M&A - CSLM ACQUISITION CORP.
Form Type: PRE 14A
Filing Date: 2025-05-22
Corporate Action: Merger
Type: New
Accession Number: 000119312525125124
Filing Summary: CSLM Acquisition Corp. is convening an extraordinary general meeting on July [*], 2025, to discuss proposals including the Extension Proposal to extend the deadline for completing a proposed business combination involving Fusemachines Inc. This extension, from July 18, 2025, to October 18, 2025, will allow the company more time to finalize its merger with Fusemachines, a provider of AI solutions aimed at democratizing AI and improving organizational capabilities. Shareholders are also voting on a Trust Amendment Proposal to modify the investment management trust agreement to extend the period for a business combination and an Adjournment Proposal to postpone the meeting if necessary.

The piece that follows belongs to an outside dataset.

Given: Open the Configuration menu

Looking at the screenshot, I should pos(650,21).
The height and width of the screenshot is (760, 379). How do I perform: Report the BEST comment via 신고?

The context includes prior shareholder approvals and redemptions aligned with earlier extensions of the combination period. If the merger is not approved by the extended deadline, CSLM Acquisition Corp. will liquidate and redeem its shares according to the established procedures. A total of 6,116,436 Class A shares and one Class B share were outstanding as of the record date, May 8, 2025. The company emphasizes the importance of shareholder participation in the voting process.
Additional details:
Extension Proposal: To extend the existing charter termination date from July 18, 2025 to October 18, 2025.
Trust Amendment Proposal: Amendment of the trust agreement to allow extending the business combination period to October 18, 2025.
Adjournment Proposal: Approval to adjourn the general meeting if necessary for further solicitation of votes.
Target Company: Fusemachines Inc.
Merger Agreement Date: 2024-01-22
Merger Value: $200,000,000
Per Share Redemption Price: US$10.00
Ordinary Share Value: US$0.0001
Form Type: 8-K
Filing Date: 2025-02-05
Corporate Action: Merger
Type: Update
Accession Number: 000119312525020854
Filing Summary: On February 4, 2025, CSLM Acquisition Corp. entered a second amendment to its Merger Agreement with Fusemachines Inc. The update includes an increase in the PIPE Investment Amount to $8,840,000 and the removal of previously imposed delay fees related to financial statement delivery. The amendment also involves financing provided to Fusemachines amounting to $2,160,000, secured by a convertible note expected to convert at $0.44 per share during the business combination or on July 12, 2025, at the holder's option. In addition, CSLM extended the maturity dates of existing promissory notes to coincide with a new repayment structure tied to the anticipated business combination and issued a third promissory note, raising the company's borrowing capacity to $3,000,000. These agreements advance CSLM’s strategic goal of merging with Fusemachines, with stakeholder approval set to be solicited in forthcoming SEC filings.
Additional details:
Item 1 Entry Into Material Definitive Agreement: CSLM entered into a Merger Agreement to merge with Fusemachines.
Item 2 Continuation Of Merger Agreement: The merger will take place following CSLM’s re-domiciliation from the Cayman Islands to Delaware.
Item 3 Amendments To Promissory Notes: The 3rd Amended & Restated Note allows for an increase in borrowing capacity.
Item 4 PIPE Investment Details: The PIPE investment amount has been revised to $8,840,000.
Item 5 Funding Arrangement: An affiliate of Consilium Acquisition Sponsor provided $2,160,000 in financing.